== Objective ==
Find every line in the entries below that contains the word "agent", and copy each of those lines.

== Data listing ==
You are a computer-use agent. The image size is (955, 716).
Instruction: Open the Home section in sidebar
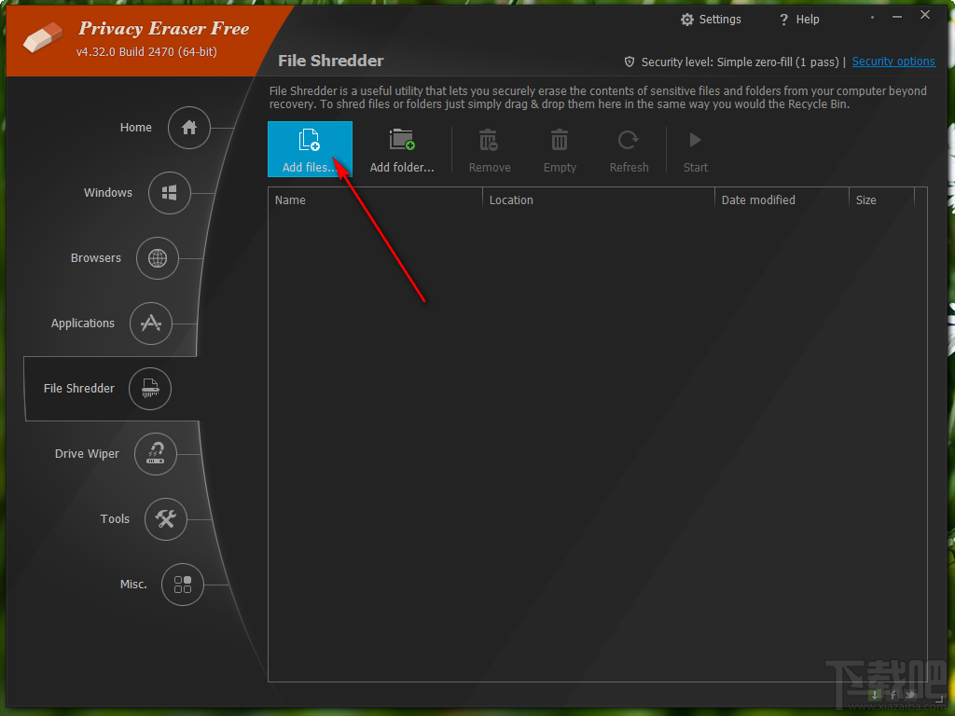point(189,128)
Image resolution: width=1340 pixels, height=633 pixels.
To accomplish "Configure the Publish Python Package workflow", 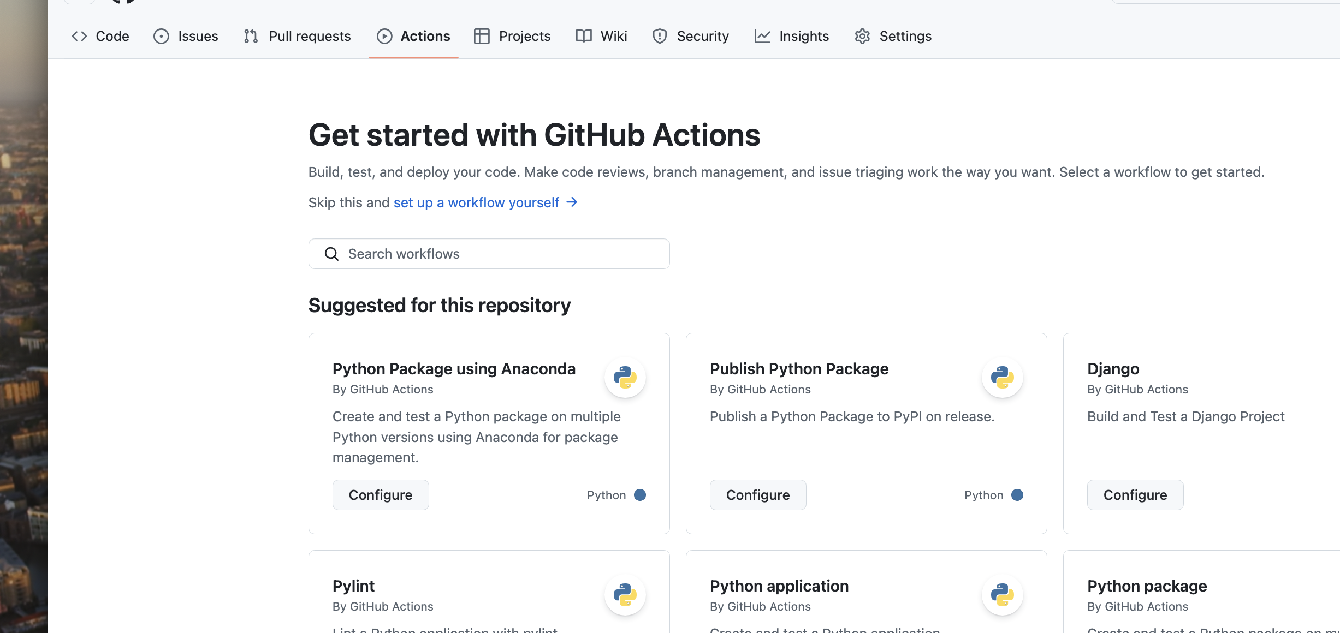I will point(758,495).
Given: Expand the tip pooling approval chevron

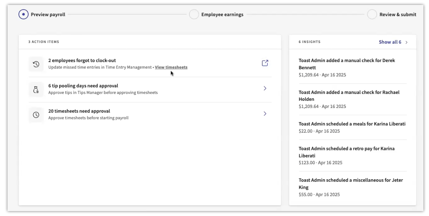Looking at the screenshot, I should click(265, 88).
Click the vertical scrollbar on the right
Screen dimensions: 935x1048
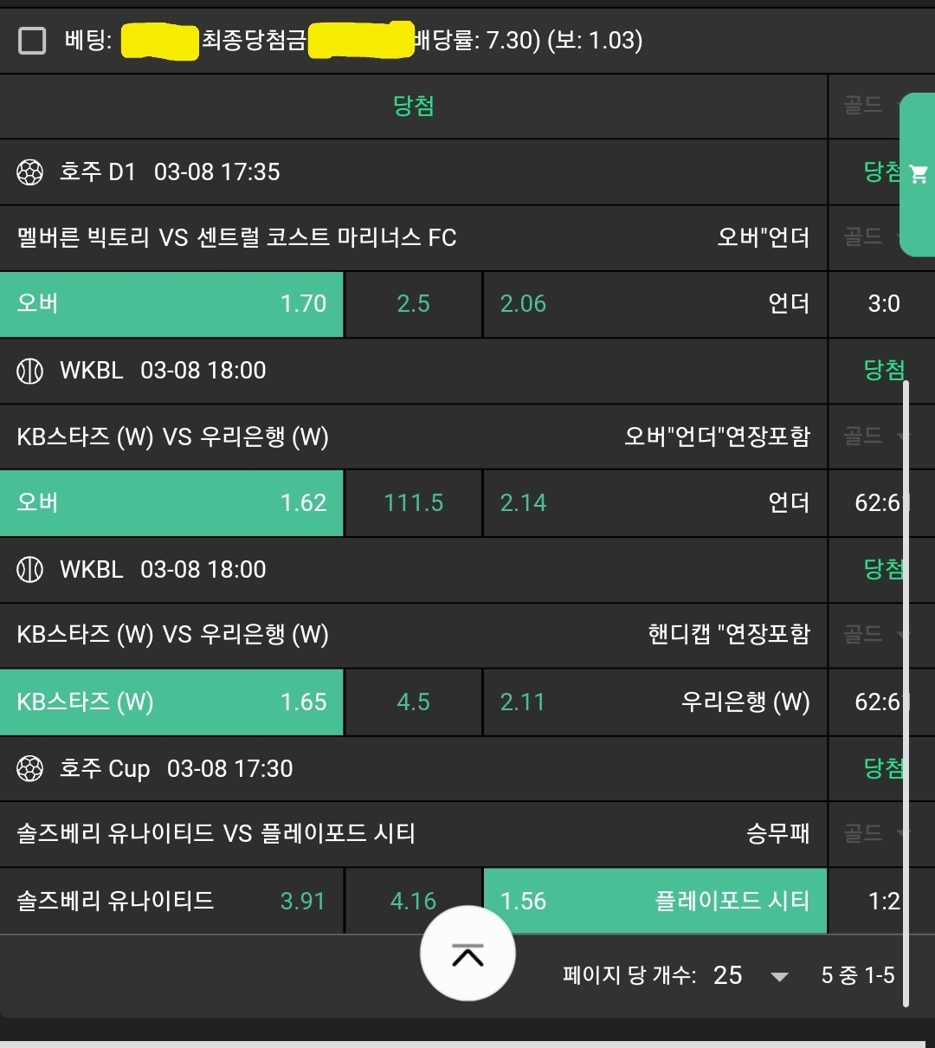pos(906,693)
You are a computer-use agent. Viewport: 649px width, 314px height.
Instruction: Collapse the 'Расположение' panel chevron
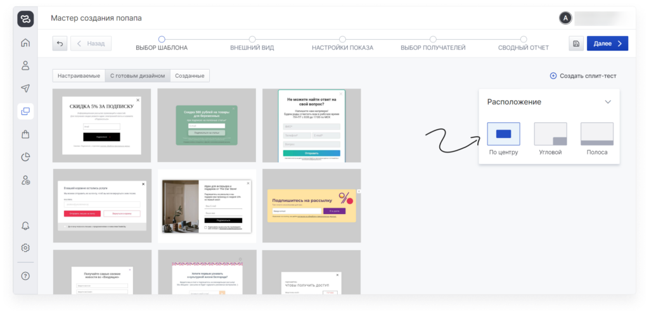pos(608,102)
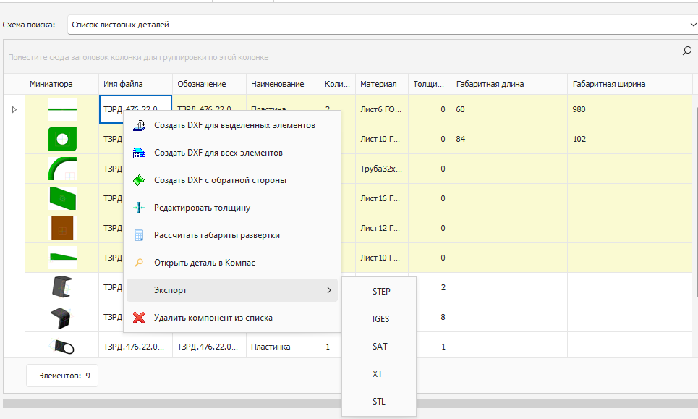698x419 pixels.
Task: Click the edit thickness icon
Action: [x=140, y=208]
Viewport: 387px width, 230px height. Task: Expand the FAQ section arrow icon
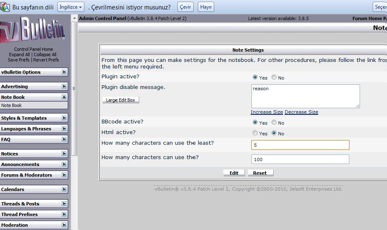(64, 139)
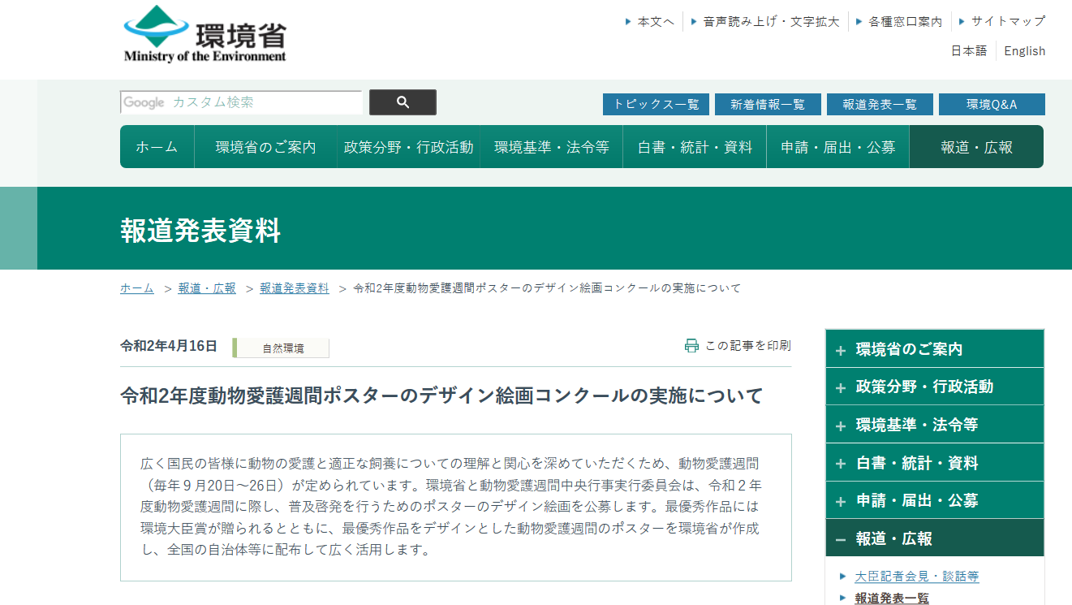This screenshot has width=1072, height=605.
Task: Switch language to English
Action: pyautogui.click(x=1024, y=51)
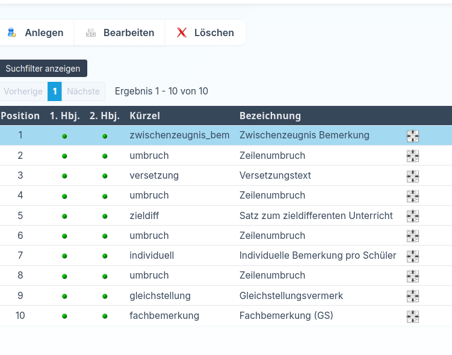Click the reorder icon for the zieldiff row
The width and height of the screenshot is (452, 355).
(412, 216)
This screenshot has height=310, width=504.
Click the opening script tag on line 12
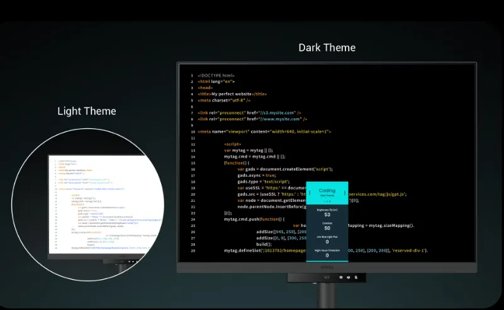point(233,144)
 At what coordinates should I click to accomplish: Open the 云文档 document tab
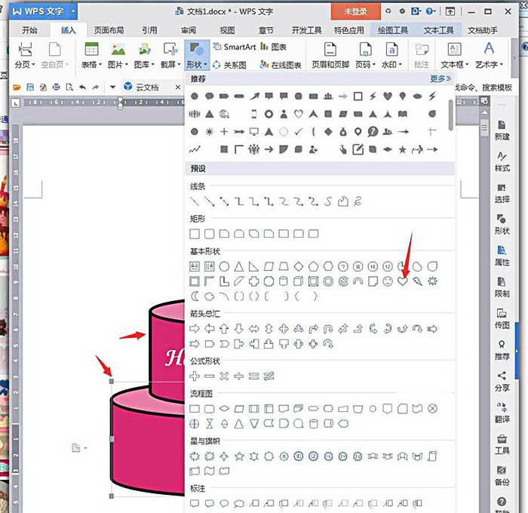point(147,87)
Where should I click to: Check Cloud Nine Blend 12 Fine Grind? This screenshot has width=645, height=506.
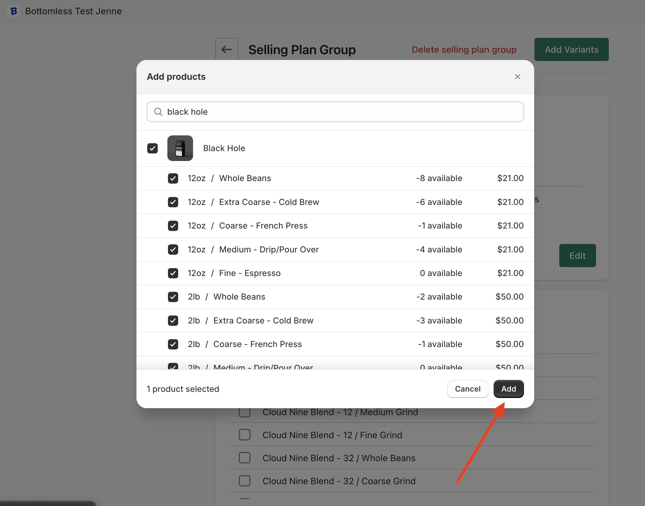click(244, 435)
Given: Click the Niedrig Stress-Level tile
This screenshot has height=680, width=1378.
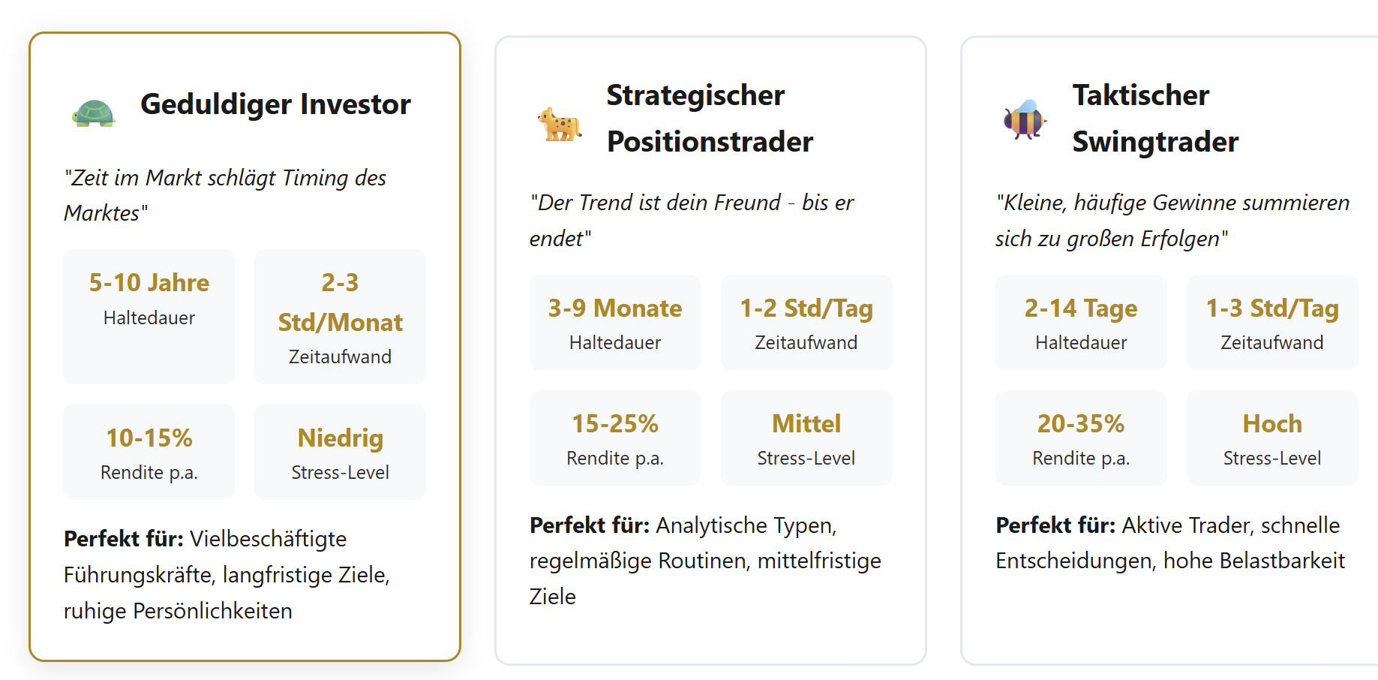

== Response to this task ==
You are a computer-use agent. The image size is (955, 716).
You are a computer-use agent. Viewport: 649px width, 314px height.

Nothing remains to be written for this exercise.